A few days ago, Andrew Friedman sat with Todd Kalas during the game and discussed the 2014 Rays disappointing season. Take a look, and then lets circle back to discuss.
- First off, Frieds always manages to make me feel good. He's methodical. He's clearly thought things through, and he says exactly what he means to say in a calm, measured way. Moreover, he basically shares my point of view about baseball, only with more experience, more wattage, more time, more resources, and much more money. For a stat nerd, listening to Friedman is like speaking in a special echo chamber that sends your voice back to you as a rich, operatic baritone.
- "There's sequencing, and some randomness." Ding, ding, ding! I love a man who will admit to the existence of luck. I would contend that it's the single most important concept in sabermetrics -- realize that not everything is meaningful, and try to discover what is.
- Okay, but is Friedman right?
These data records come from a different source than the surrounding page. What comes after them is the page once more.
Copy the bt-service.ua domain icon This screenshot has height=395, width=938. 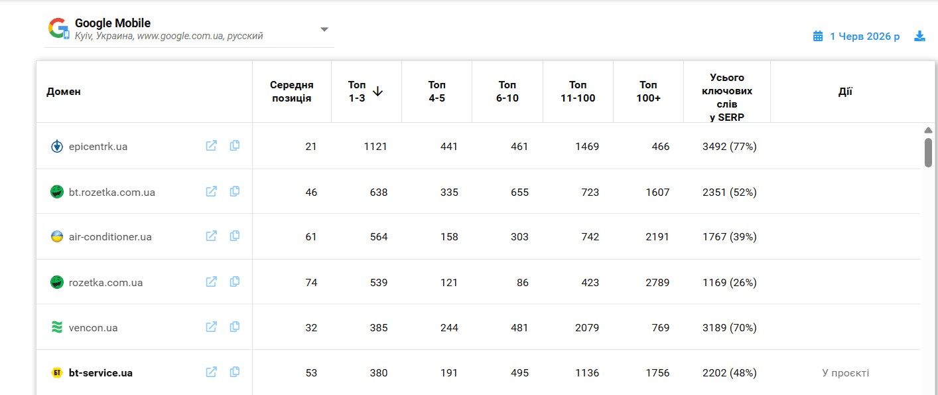coord(235,372)
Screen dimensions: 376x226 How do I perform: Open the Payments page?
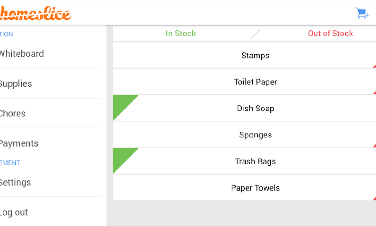coord(19,143)
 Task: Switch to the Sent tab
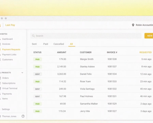34,44
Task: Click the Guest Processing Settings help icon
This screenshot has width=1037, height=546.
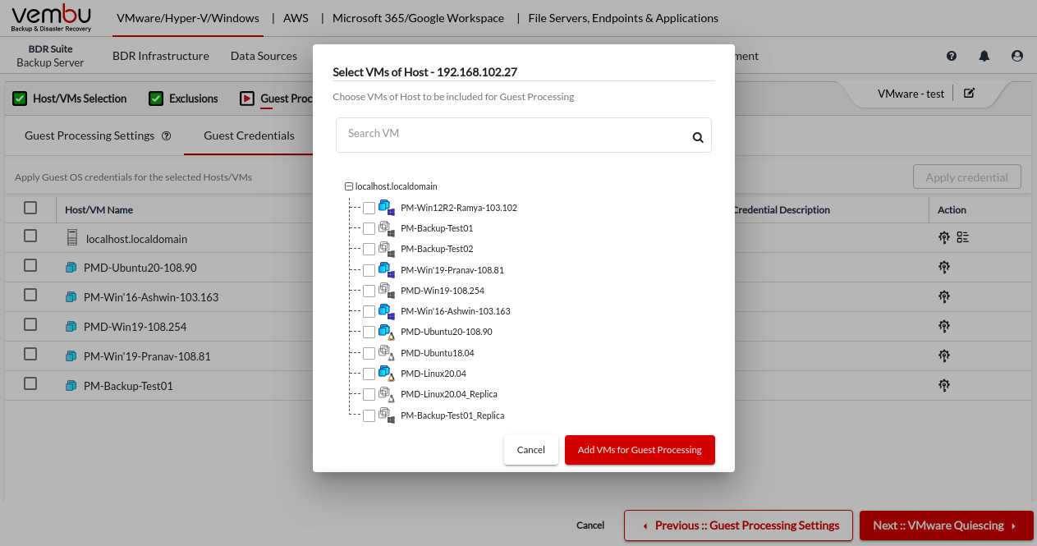Action: click(x=167, y=136)
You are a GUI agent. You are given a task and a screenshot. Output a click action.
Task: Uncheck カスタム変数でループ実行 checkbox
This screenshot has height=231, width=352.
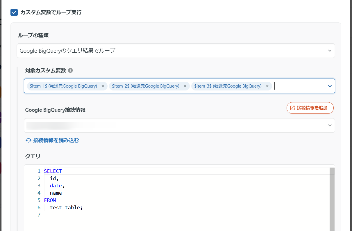tap(14, 12)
Can we blame unfortunate sequencing for our lack of runs? Not so much. The statistic wOBA is the best measure we have of offensive performance in a context-neutral environment. The Rays team wOBA was .306, which is tenth out of the 15 teams in the American League. In terms of runs scored, the Rays were thirteenth, so that's slightly unlucky but not by all that much. If we instead use wOBA which adjusts for park (Tropicana Field favors pitchers), we see that the Rays placed eighth, and were exactly an average offense. That's not really good enough on the whole for a team with championship aspirations, and it's not just a matter of not hitting with men on base. Actually, the Rays hit slightly better with men on base (101 wRC+) than with the bases empty (99 wRC+), although they were worse with men in scoring position (96 wRC+).
- The sequencing that helps a team score runs isn't quite the same as the sequencing that helps them win games, and in that regard, the Rays were unfortunate/un-clutch (clutch is not a predictable skill). In low leverage situations, the Rays were the the second best team in the American League, with a 109 wRC+, meaning that they were 9% above average. In high leverage situations -- those that most matter for winning a game -- they were 12th best, and 12% below average, with a 88 wRC+. Such an un-clutch performance, while not predictable and likely not representative of skill, is a good way to throw a season away, so in that sense, Friedman is right.
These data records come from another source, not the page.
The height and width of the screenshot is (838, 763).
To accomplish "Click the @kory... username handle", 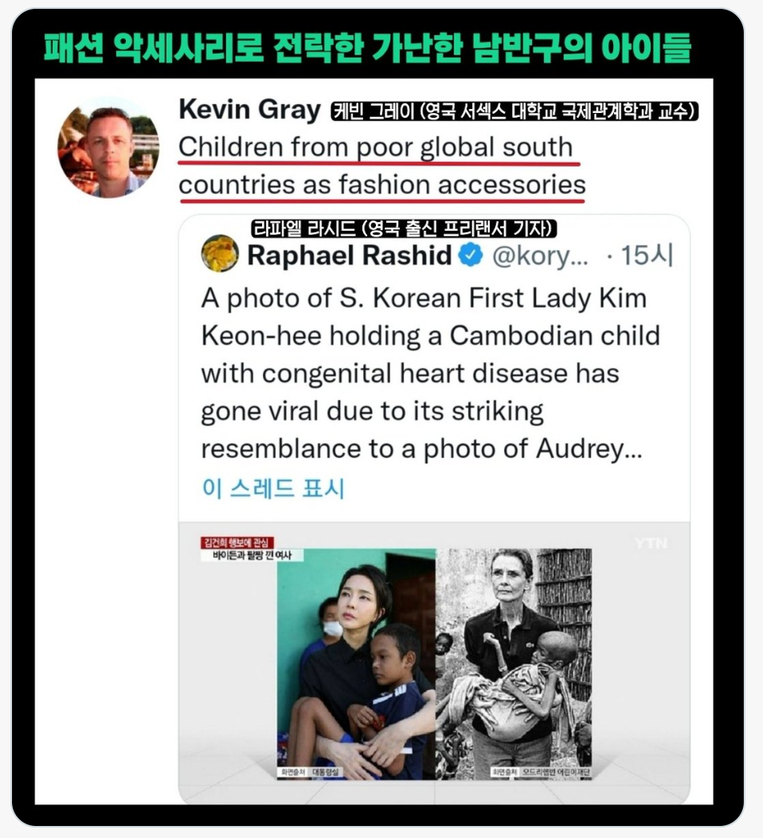I will tap(540, 256).
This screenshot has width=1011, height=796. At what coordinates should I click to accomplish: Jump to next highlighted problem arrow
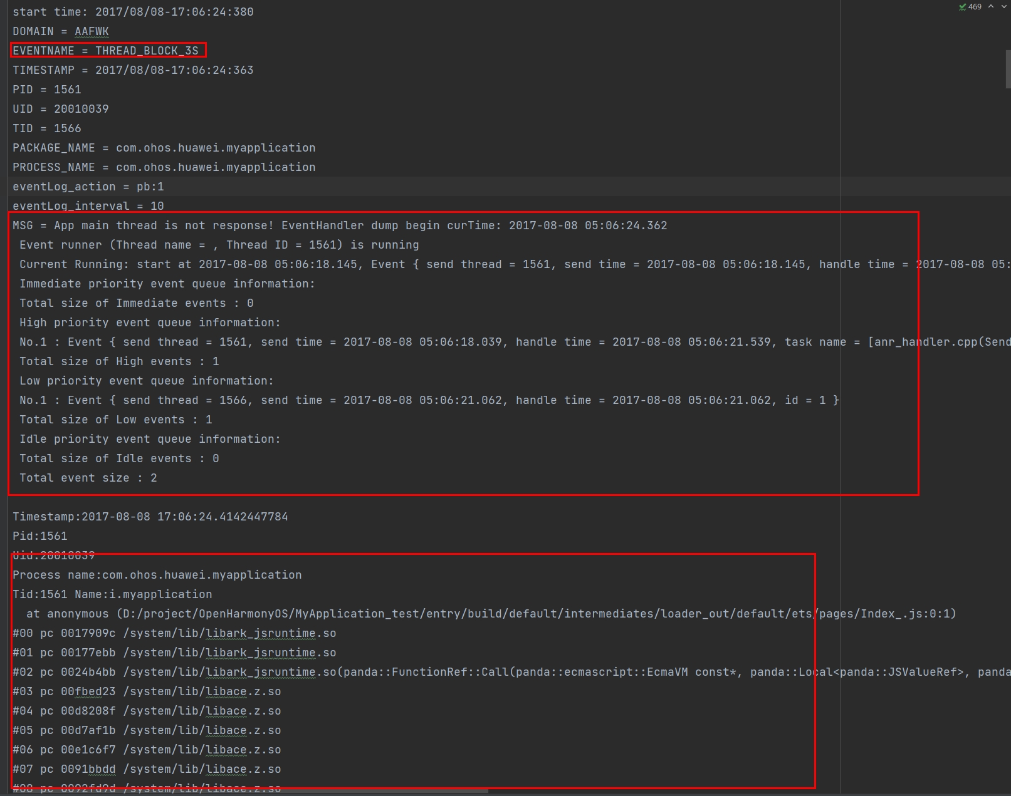(1004, 7)
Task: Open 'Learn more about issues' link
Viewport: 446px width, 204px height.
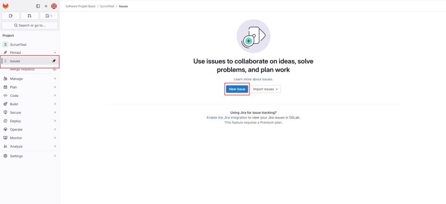Action: coord(253,79)
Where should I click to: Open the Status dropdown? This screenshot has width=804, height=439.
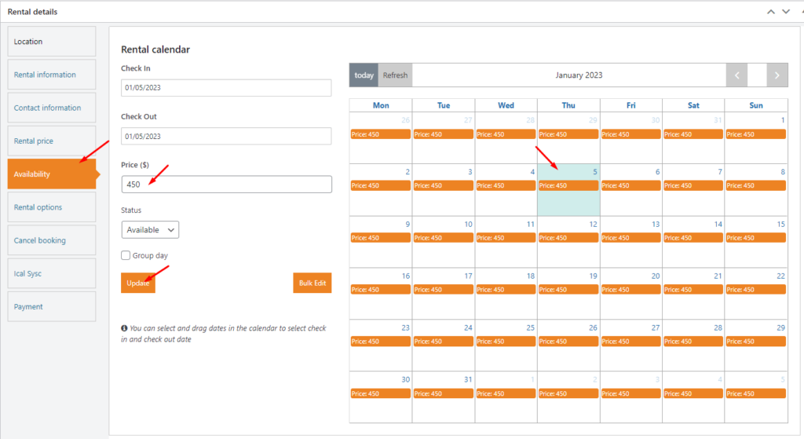point(150,230)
- Of course, Friedman said that they need to go back and figure "what was randomness and what's real," and that doing so will help them prepare for the offseason. That doesn't just mean looking at how hitting creates runs. It also means examining each player performance, and evaluating whether their level of play was indicative of what should be expected going forward. Friedman said that being out of the race early has given the front office a head start on preparing for the offseason. That may or may not translate into a busy offseason, but I trust that the decision making process will be sound, even if the decisions turn out to suck. The man who will shrug and say that he doesn't know the answers yet is the man most likely to find the answers.
- Regarding the David Price trade, Friedman said, "That was the bet that we made. We felt strongly that we would get more in July than we would in the offseason." That's intuitively obvious, but Friedman has more information than the rest of us, as he actually knows what was offered by each buying team in July. It does say something interesting, though, about the team's decision to retain Ben Zobrist and Matt Joyce.
- On Willy Adames: "The ability we had a pretty good feel for, but the makeup, the work ethic, the desire -- those things you don't really know until you get someone and can work with him every day, and those reports have been off the chart." Good. Although, the reports on work ethic and desire for Josh Sale were also allegedly great, so whatever.
- On Grant Balfour: "I will definitely not bet against Grant next year. I think he's going to be really really good. But again, that speaks to the volatility. The stuff's still there, the characteristics are still there. And it's something where that volatility kind of scares us . . . but also gives us some optimism going into next year." Okay. Let's take a look at the characteristics of Grant Balfour's fastball.
That's not identical to the past couple years. There's a little less velocity, and about two inches less horizontal movement, making the fastball pretty straight. It's definitely something to worry about. I wouldn't say that Balfour is done, but I wouldn't say that all of the "characteristics are still there," either. What makes one pitcher successful and another one unsuccessful is often difficult to discern, but the Rays have had unusual success with reclamation project. Grant Balfour is now a reclamation project.